§ **WHAT YOU WILL DO**
Each line from the one containing "Screen dimensions: 1307x924" through the end of the records below must be repeated exactly, and no other line.

Top of MATERIAL FOR THIS EXERCISE

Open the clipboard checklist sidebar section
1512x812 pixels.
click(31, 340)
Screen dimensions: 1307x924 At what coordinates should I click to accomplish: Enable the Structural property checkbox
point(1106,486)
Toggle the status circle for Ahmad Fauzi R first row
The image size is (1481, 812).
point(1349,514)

Bottom of MATERIAL FOR THIS EXERCISE

§ **REPLY**
Screen dimensions: 1307x924 At what coordinates should I click to accomplish: Enable the Structural property checkbox
point(1106,486)
Toggle the status circle for Ahmad Fauzi R first row
The image size is (1481, 812).
point(1349,514)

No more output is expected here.